La oración no se hace sólo con la cabeza. Se hace sobre todo con el "corazón". De la misma manera que el amor, la oración es más sentimiento que pensamiento. Pensamos generalmente en cosas del pasado o del futuro. La emoción y el sentimiento están más bien relacionados con el presente.
El tiempo pasado es para recordar. El tiempo futuro, para planear. Estas dos actividades pueden tener ocasionalmente su importancia. Pero la oración es vivencia. "Para tener éxito en la vida de oración es decisivo desarrollar la capacidad de entrar en contacto con el presente y permanecer en él". Por consiguiente, para orar es necesario dejar de pensar para darse cuenta o para vivenciar conscientemente los hechos de la vida presente.
Pensar es una actividad fatigosa. Es trabajo mental. La oración es vivencia que tiene lugar en el terreno de la emoción, del sentimiento, como el amor, la intuición, la sensación... El pensamiento, el raciocinio, el cálculo, etc., son actividades que sólo indirectamente influyen en el modo de ser humano. Generalmente, no cambian nada en el hombre. La calidad de nuestro ser no depende de lo que pensamos, sino de lo que sentimos. Únicamente por eso lo que sentimos, vivenciamos o experimentamos tiene el poder de transformarnos.
Orar no consiste en esforzarse por ir al encuentro del Señor. Es vivencia de apertura, de acogida y de espera... El Señor no está esperándonos; está siempre ahí, junto a nosotros. Pide y suplica que le prestemos atención, que le escuchemos, que no le demos la espalda, que lo acojamos... Nuestra respuesta a su incesante invitación es una acogida.
Empecé mi libro sobre la oración -Cuando el hombre ora . . . - afirmando que "cuando el hombre ora, algo cambia en él y en su ambiente". Esto es relativamente fácil de entender cuando recordamos que orar es estar en relación con Dios. Siempre que dos personas se relacionan de un modo más profundo tienen lugar ciertos cambios en la situación en que viven. Para que la comunicación sea constructiva para los protagonistas, es necesario que ambos acepten a priori las consecuencias de esa comunicación. Las más importantes de esas consecuencias son: los cambios que cualquier comunicación lleva consigo, la necesidad de aceptar el misterio que revela, la urgencia de respetar la libertad y el modo original de ser del otro, el descubrimiento del modo de ser de la propia libertad interna, la revelación de las características de su personalidad, de su propia ignorancia...

| Material |
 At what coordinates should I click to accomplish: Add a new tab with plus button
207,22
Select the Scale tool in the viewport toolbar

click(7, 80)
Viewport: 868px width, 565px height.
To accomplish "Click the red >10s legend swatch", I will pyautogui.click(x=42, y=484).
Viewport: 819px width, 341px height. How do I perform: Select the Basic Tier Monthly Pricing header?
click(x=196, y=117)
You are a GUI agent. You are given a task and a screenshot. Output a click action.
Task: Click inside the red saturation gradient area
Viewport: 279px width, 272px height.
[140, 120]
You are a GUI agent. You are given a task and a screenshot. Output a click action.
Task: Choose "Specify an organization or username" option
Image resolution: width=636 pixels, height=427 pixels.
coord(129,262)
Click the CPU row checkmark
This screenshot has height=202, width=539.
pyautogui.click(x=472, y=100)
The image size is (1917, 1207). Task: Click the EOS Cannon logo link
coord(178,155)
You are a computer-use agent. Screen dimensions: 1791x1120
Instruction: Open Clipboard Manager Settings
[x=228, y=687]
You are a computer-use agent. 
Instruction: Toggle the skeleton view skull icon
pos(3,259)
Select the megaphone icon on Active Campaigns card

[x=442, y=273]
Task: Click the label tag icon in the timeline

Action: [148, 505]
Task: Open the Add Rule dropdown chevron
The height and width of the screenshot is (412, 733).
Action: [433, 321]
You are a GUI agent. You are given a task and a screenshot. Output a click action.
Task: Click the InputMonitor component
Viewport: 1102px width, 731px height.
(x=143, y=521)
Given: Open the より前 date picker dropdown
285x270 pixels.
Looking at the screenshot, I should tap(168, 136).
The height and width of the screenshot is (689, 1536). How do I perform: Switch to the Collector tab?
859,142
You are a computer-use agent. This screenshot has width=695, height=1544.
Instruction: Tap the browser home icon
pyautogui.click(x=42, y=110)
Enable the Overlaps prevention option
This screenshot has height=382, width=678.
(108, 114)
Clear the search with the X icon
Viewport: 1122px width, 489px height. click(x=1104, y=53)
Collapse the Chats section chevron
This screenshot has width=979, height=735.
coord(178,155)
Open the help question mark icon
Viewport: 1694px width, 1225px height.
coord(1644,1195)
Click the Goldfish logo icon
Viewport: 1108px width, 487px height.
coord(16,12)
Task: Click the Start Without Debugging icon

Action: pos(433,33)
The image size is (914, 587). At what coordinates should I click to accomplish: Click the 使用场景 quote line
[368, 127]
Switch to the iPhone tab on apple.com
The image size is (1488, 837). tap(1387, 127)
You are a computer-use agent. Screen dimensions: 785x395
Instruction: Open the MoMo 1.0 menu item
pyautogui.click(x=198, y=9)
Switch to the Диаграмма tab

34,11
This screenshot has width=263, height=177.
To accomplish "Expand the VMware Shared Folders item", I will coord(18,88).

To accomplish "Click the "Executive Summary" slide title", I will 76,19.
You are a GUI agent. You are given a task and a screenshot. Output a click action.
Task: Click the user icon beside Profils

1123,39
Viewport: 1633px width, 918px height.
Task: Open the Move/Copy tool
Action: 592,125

| Requisitos de la tarea |
Según el fragmento sobre la oración, ¿con qué tiempo están más bien relacionados la emoción y el sentimiento? Las filas no tienen ningún papel en esto.

| Respuesta |
Con el presente.